The city’s plan for reopening envisions phased reopening of small shops in late May or early June, reopening of restaurants with social distancing requirements and resumption of some public events in late June or early July.

“Our hope is that July 4th will be the new Memorial Day and that the July, August, and September portion of the season will resemble typical seasons,” read a memo on reopening that was prepared by City Manager Doug Miller.

Just because beaches are allowed to reopen doesn’t mean some communities will welcome tourists with open arms.

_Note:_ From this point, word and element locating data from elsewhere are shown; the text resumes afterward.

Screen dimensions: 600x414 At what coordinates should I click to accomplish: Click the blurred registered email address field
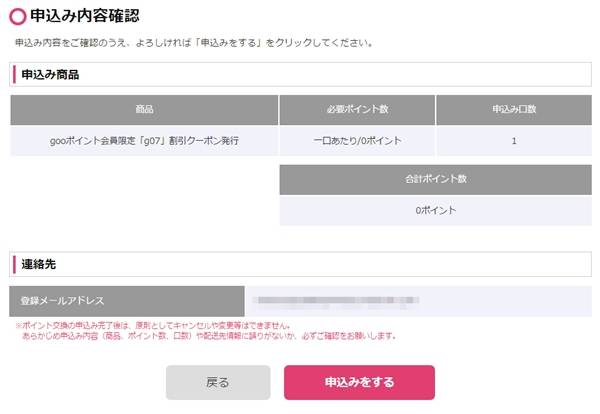tap(418, 301)
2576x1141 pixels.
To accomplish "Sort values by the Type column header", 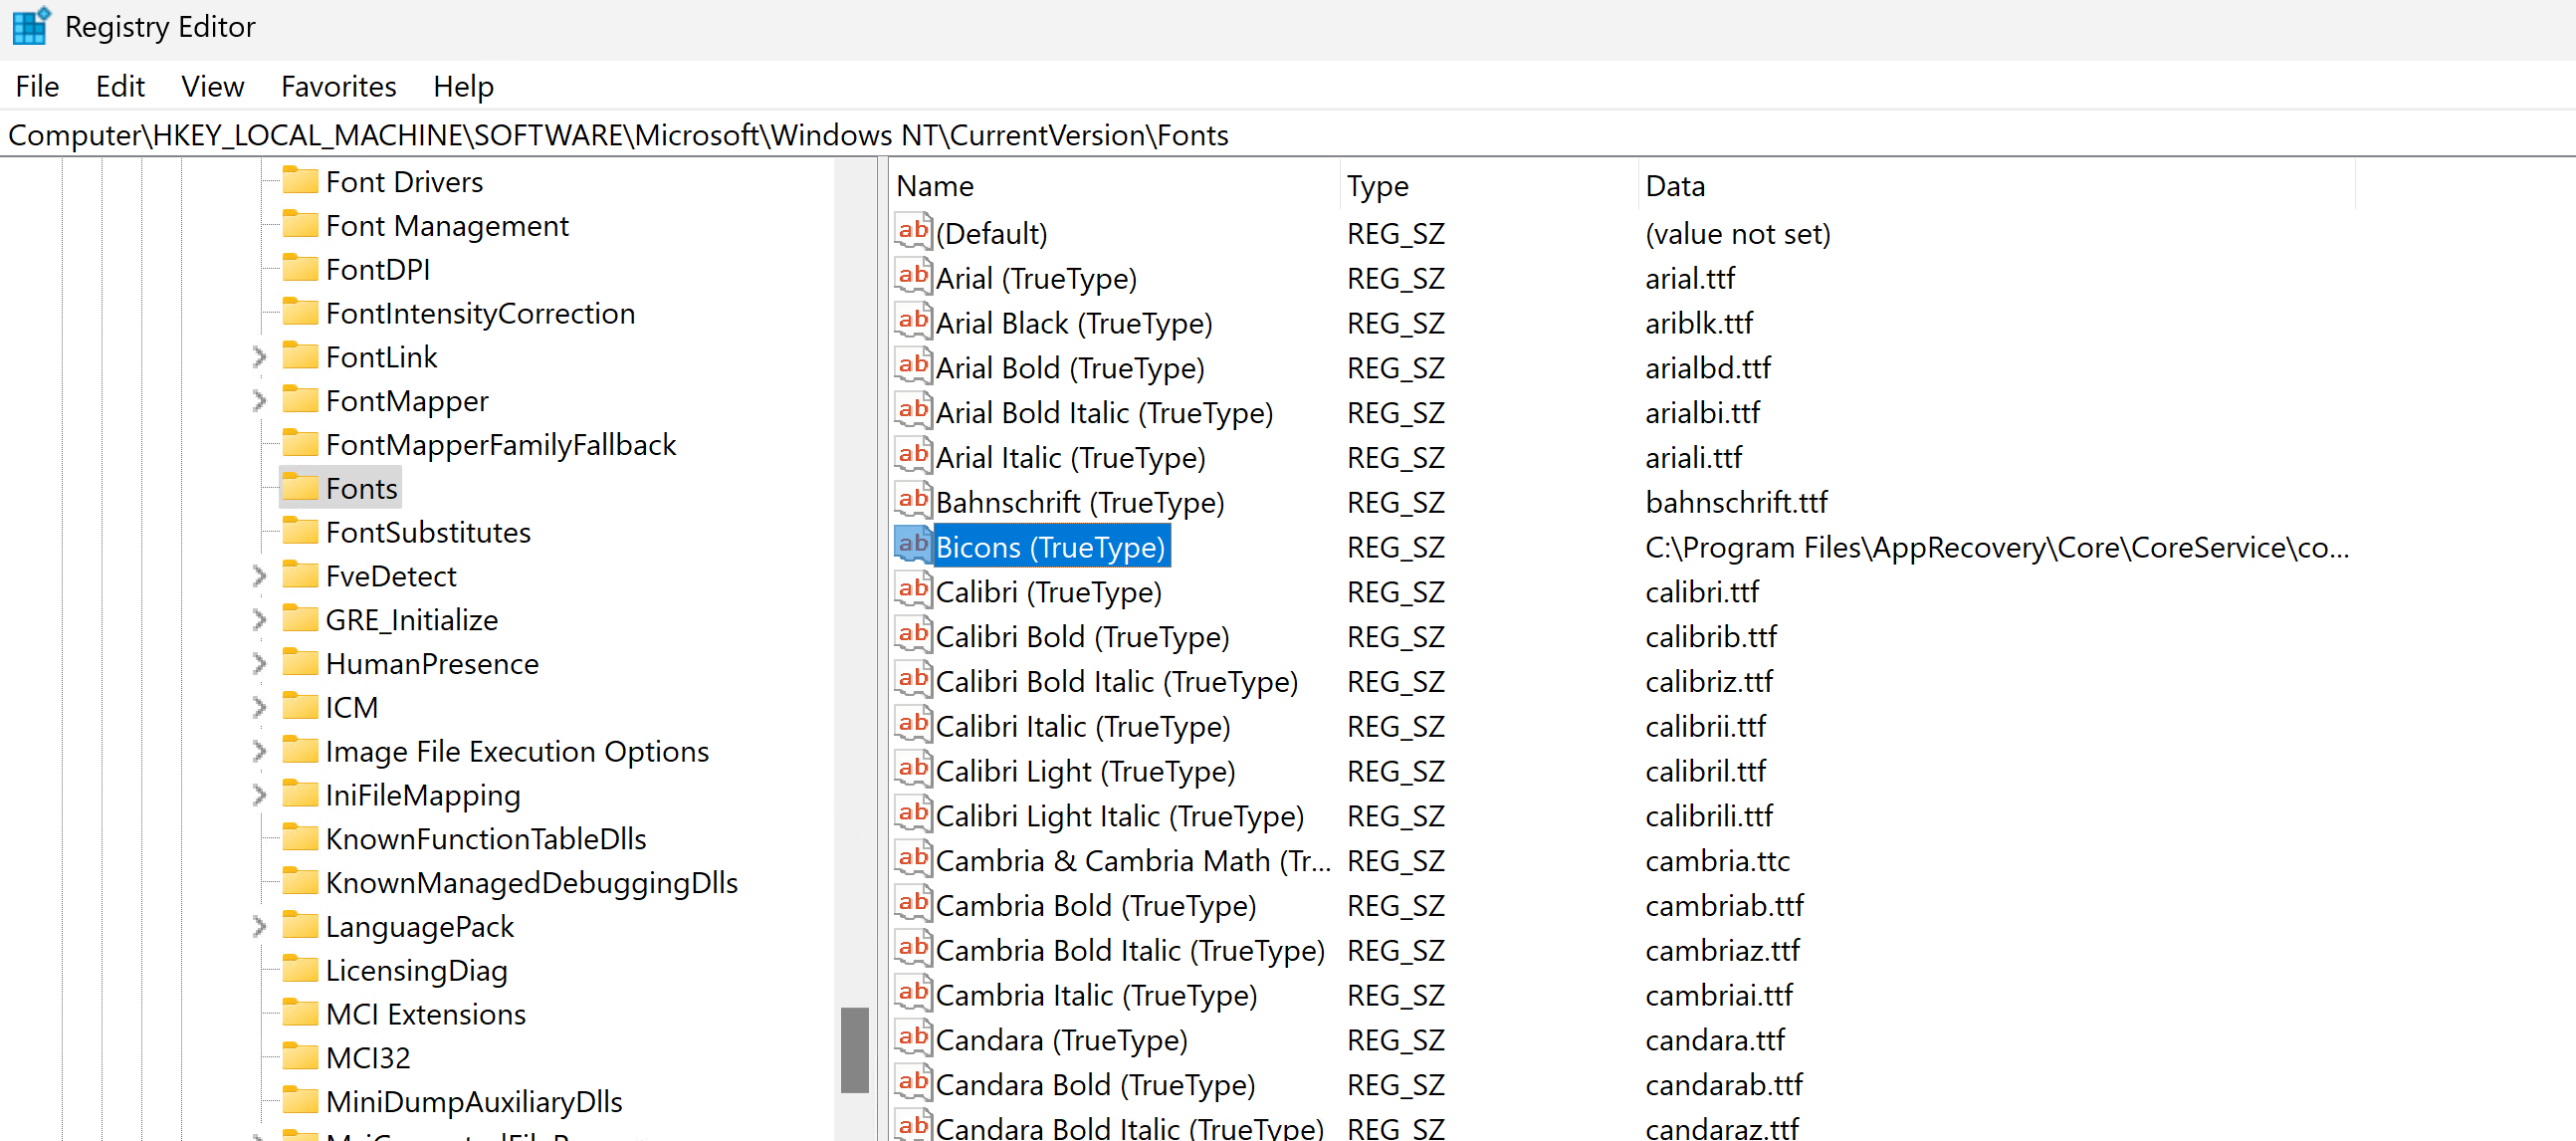I will click(1377, 185).
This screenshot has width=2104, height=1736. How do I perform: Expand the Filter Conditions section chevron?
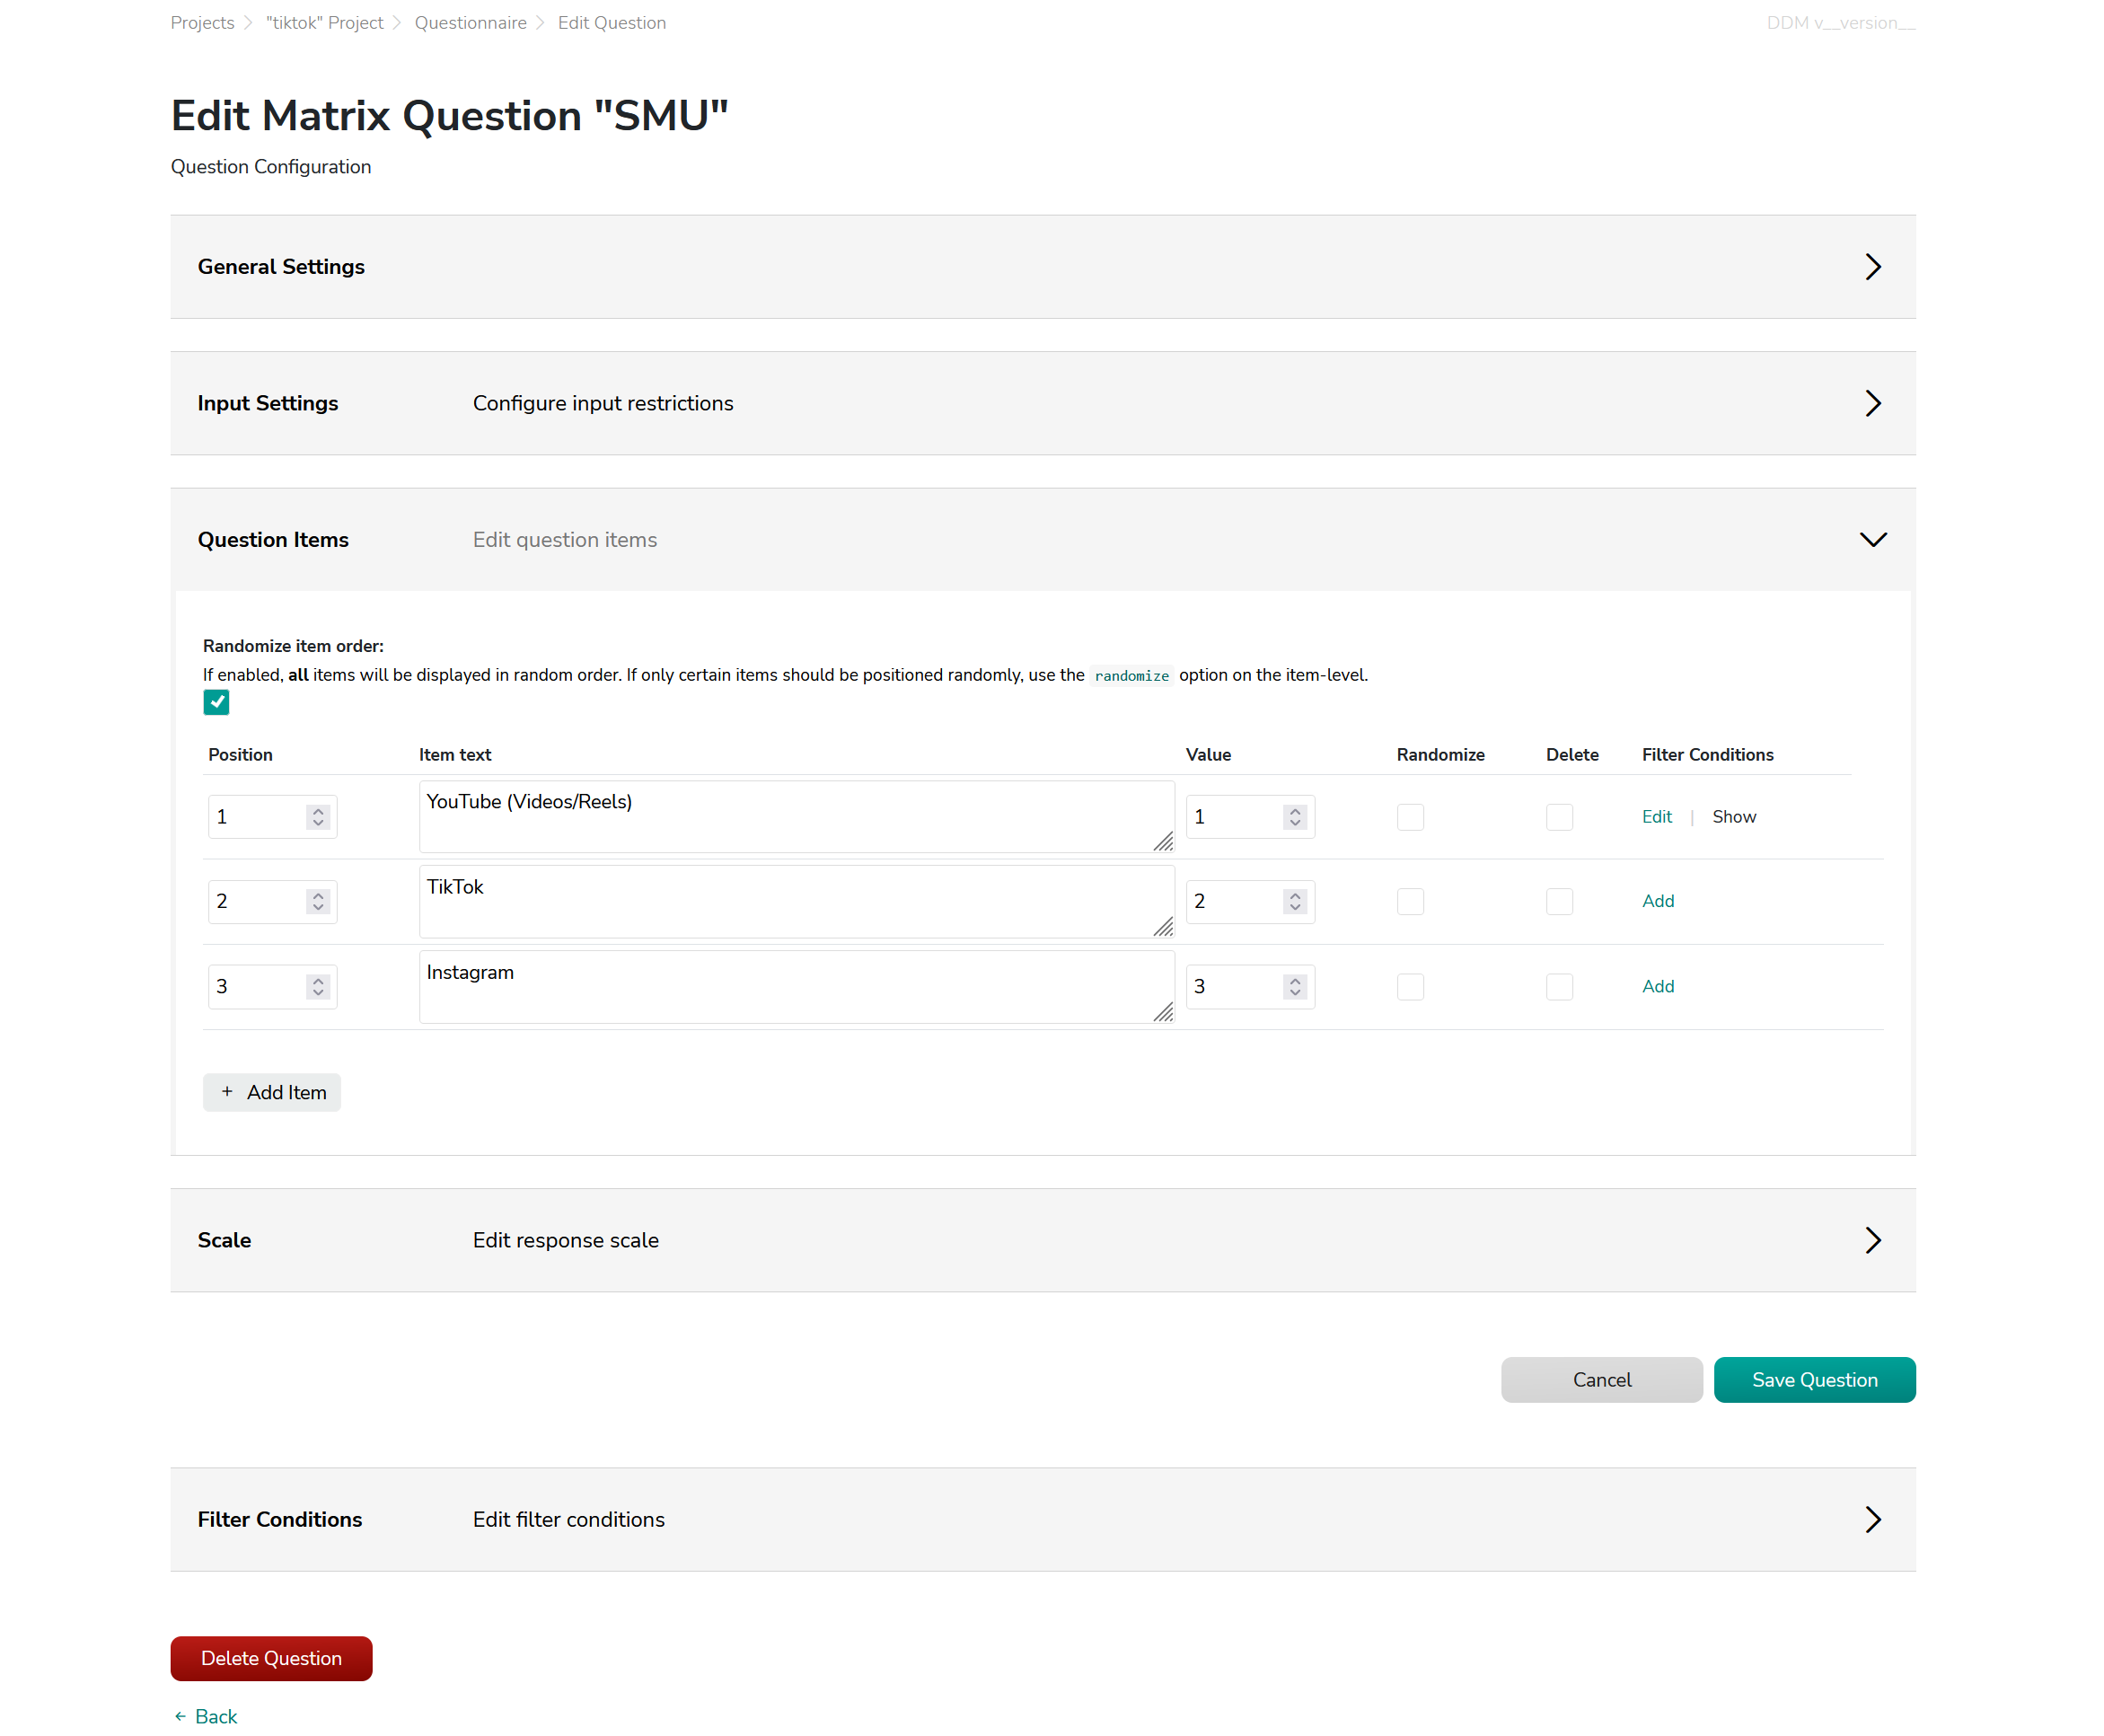[1871, 1519]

In South Carolina, some popular beach towns have opted to remain closed to outsiders for the time being even after Gov. Henry McMaster rescinded his order banning beach access.

Regardless of when beaches reopen to the public, local officials expect some social distancing guidelines to remain in effect. It might be some time before restaurants are allowed to serve dine-in customers, or public events like Rehoboth Beach’s summer concert series resume, Kuhn said. 

“It’s going to be a different summer than what we are used to,” Kuhns said.